With the addition of the web interface, extractors no longer have to be manually written in the AQL language.  Thus, as of Streams 4.1, the Eclipse plugins that were used to create extractors in Streams Studio are no longer available.  Of course, the text toolkit still supports extractors created outside of the web tool.

Creating an extractor in the Web tool

As was mentioned before, the first step is to create an extractor using the web tool.

The web tool  is accessible from BigInsights home:

  • BigInsights home is accessible for users of BigInsights on Bluemix by clicking “Launch” in your Bluemix dashboard.
  • If you have an on-prem install of BigInsights, BigInsights Home is typically accessible in your browser through the following URL:
https://<knox_host>:<knox_port>/<knox_gateway_path>/default/BigInsightsWeb/index.html and clicking "Text Analytics".

Click “Text Analytics” to launch the web tool from BigInsights home.

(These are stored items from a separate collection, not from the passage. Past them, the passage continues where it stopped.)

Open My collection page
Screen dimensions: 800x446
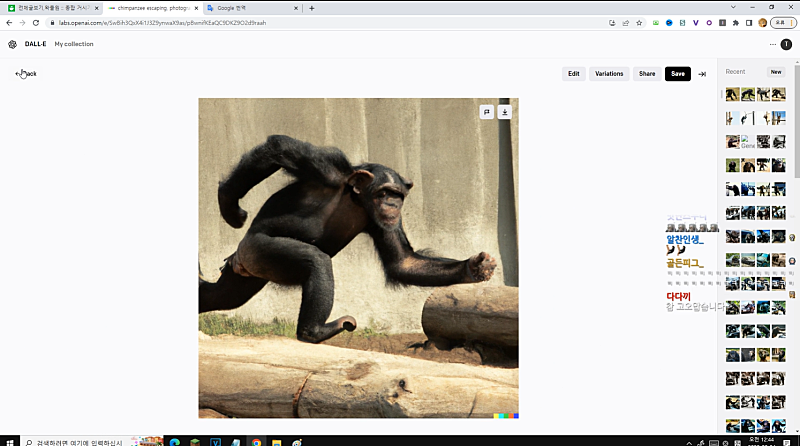(74, 44)
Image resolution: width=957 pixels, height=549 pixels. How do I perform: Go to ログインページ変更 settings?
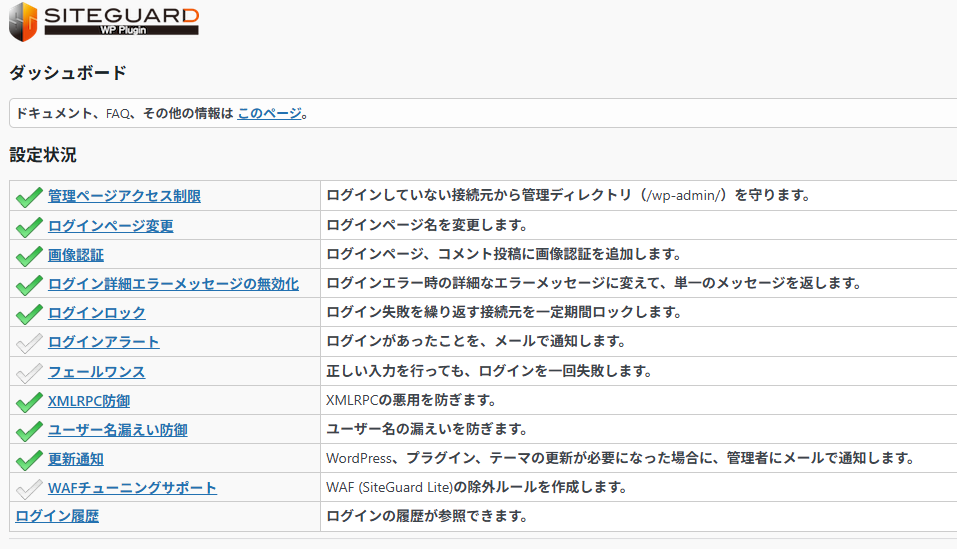110,226
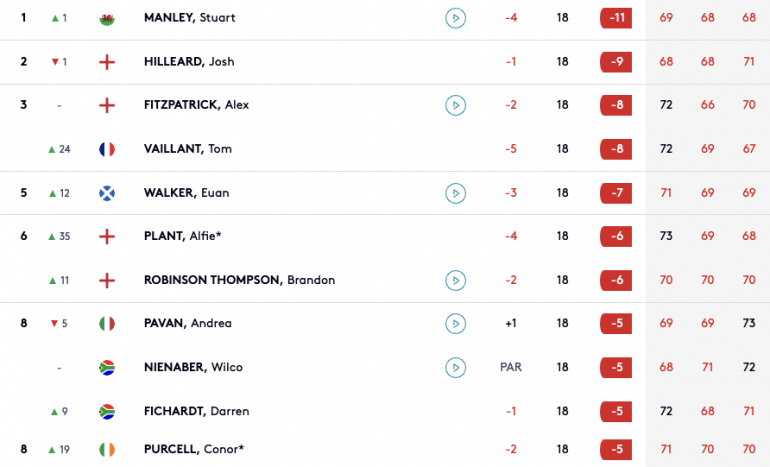Screen dimensions: 770x467
Task: Click Plant's up 35 position change indicator
Action: point(59,236)
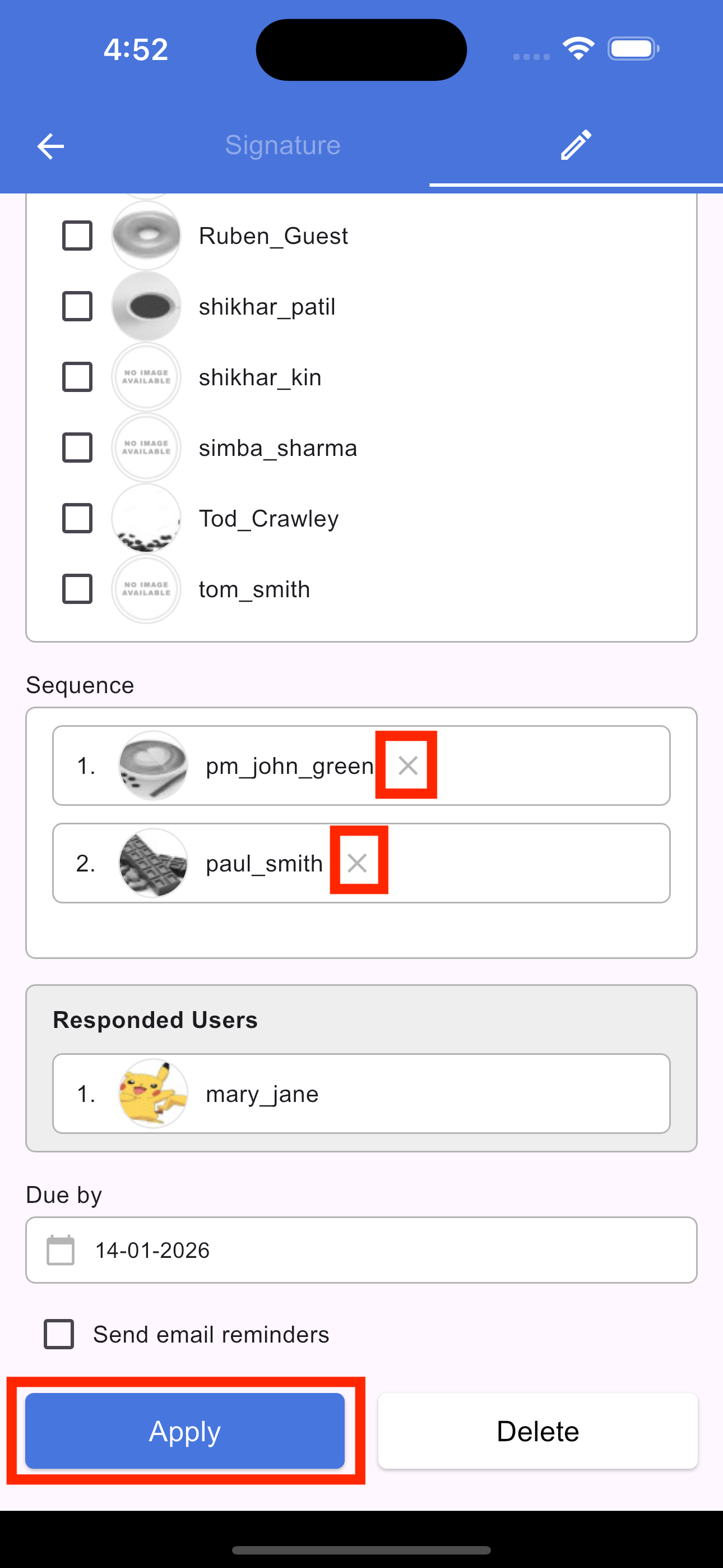723x1568 pixels.
Task: Open the Signature tab
Action: click(282, 145)
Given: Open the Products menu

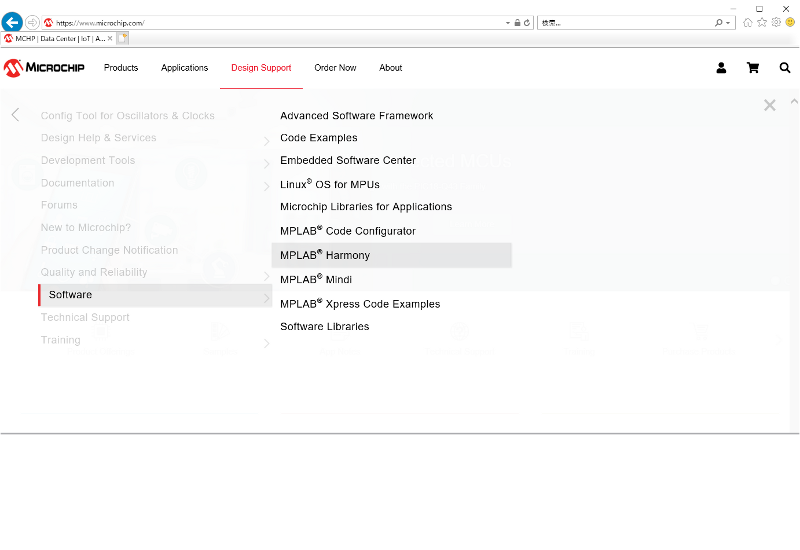Looking at the screenshot, I should point(121,68).
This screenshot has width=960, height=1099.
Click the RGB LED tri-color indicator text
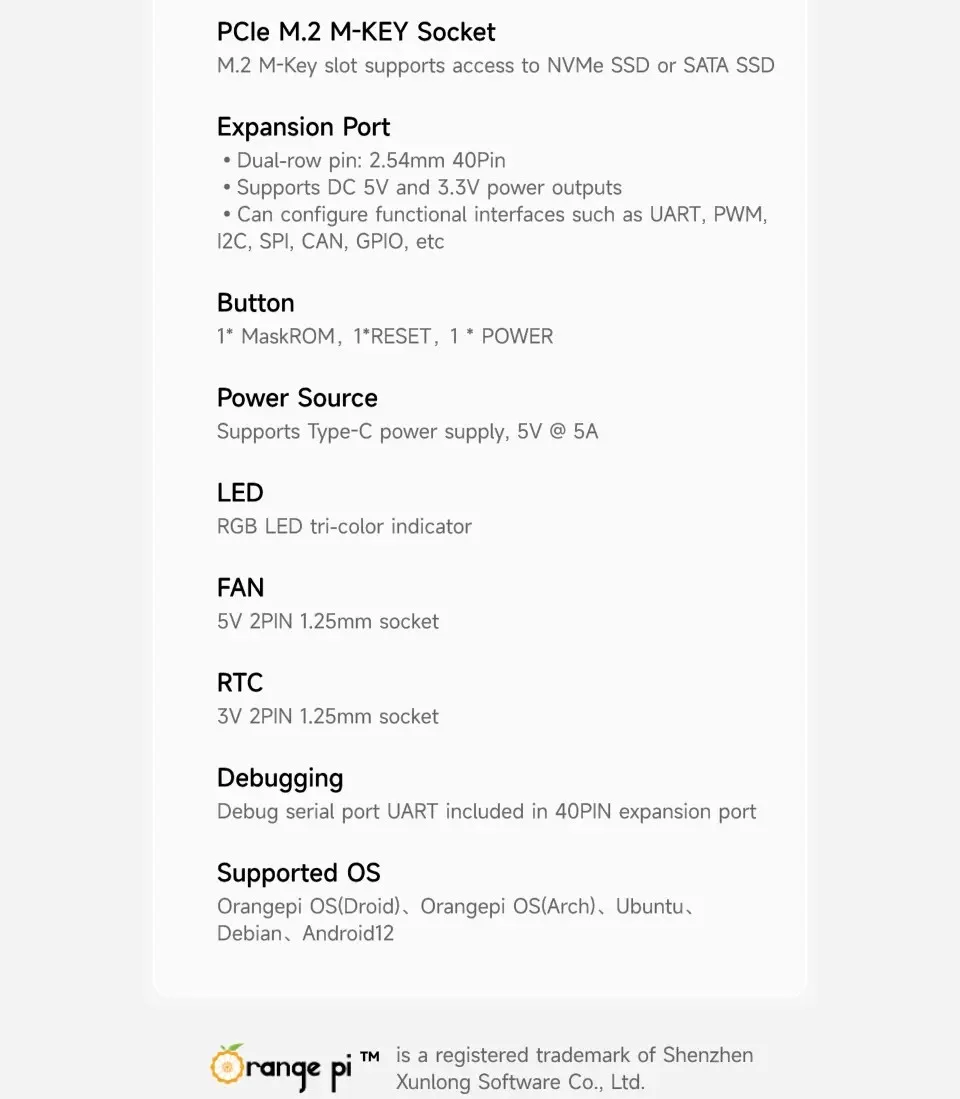tap(344, 526)
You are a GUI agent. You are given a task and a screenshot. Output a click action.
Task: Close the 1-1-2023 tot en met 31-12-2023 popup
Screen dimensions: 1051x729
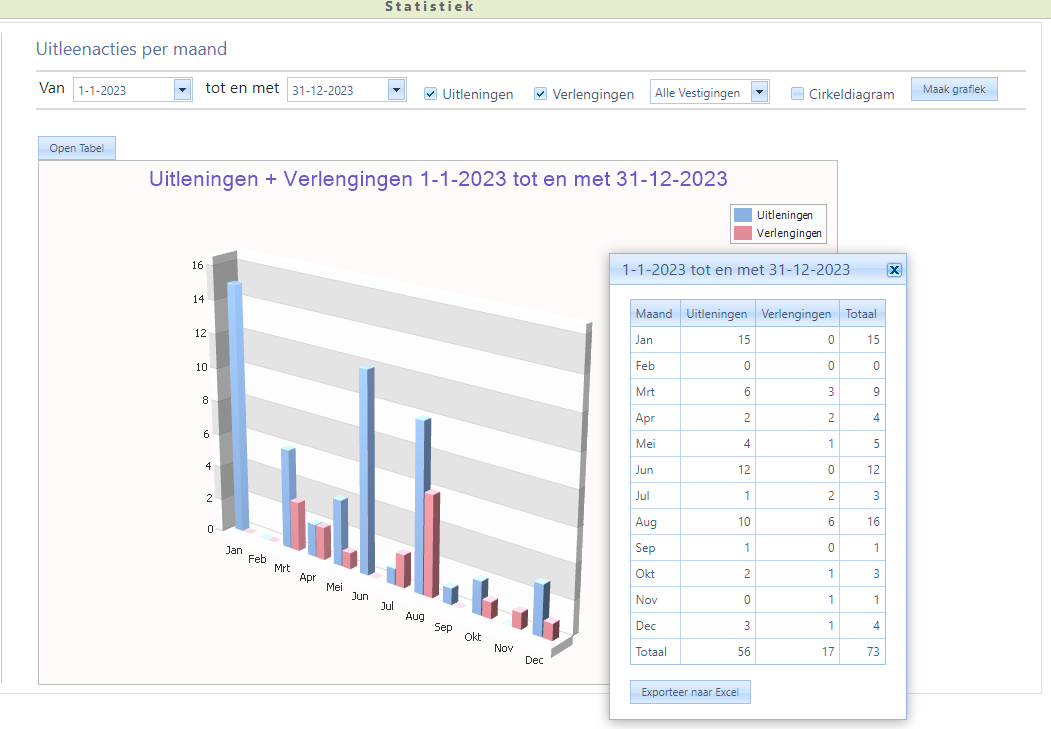[x=894, y=270]
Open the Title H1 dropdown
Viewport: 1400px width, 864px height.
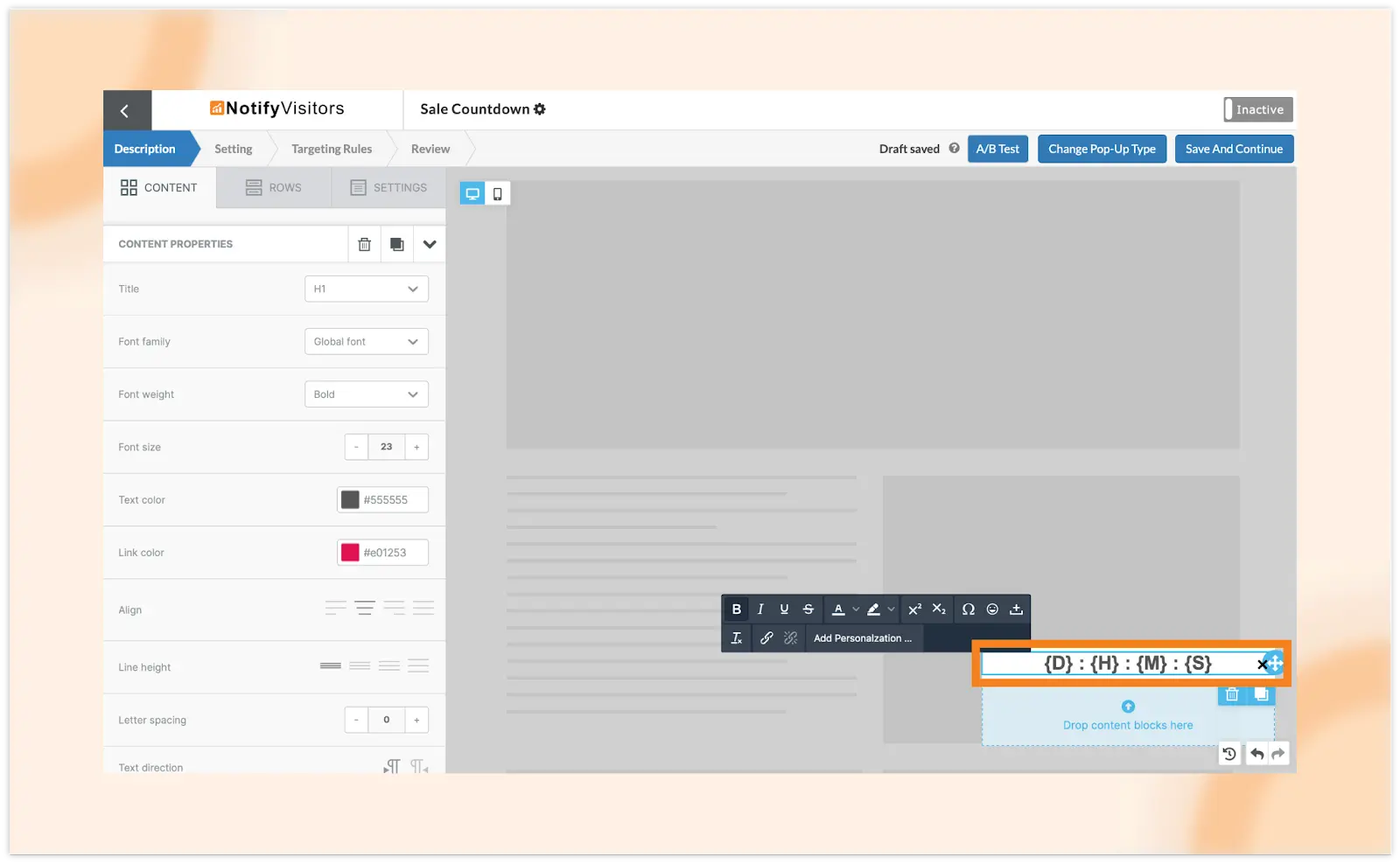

The following video shows how to use the web tool to create an extractor and then integrate that extractor with Streams.

 

Summary

As discussed in the video, these are the steps to follow when trying to import an extractor from BigInsights into Streams:

  1. After creating your extractor, export it using the “Export AQL” option in the web tool.
  2. Unpack the generated archive to a directory, and use the moduleSearchPath parameter in the TextExtract operator to point to that directory.
  3. Set the names of the attributes in the output stream of the TextExtract operator to the same names as the output columns in your extractor. (Tip:Replace spaces in column names with underscore ‘_’).
  4. Set the outputViews parameter to the name of your extractor.
  5. Set outputMode parameter to “multiPort”.

The source code for the Streams application in the video is available on Github.

Further examples

BigInsights includes a starter kit that shows how to use Text Analytics to perform sentiment analysis on data from Twitter.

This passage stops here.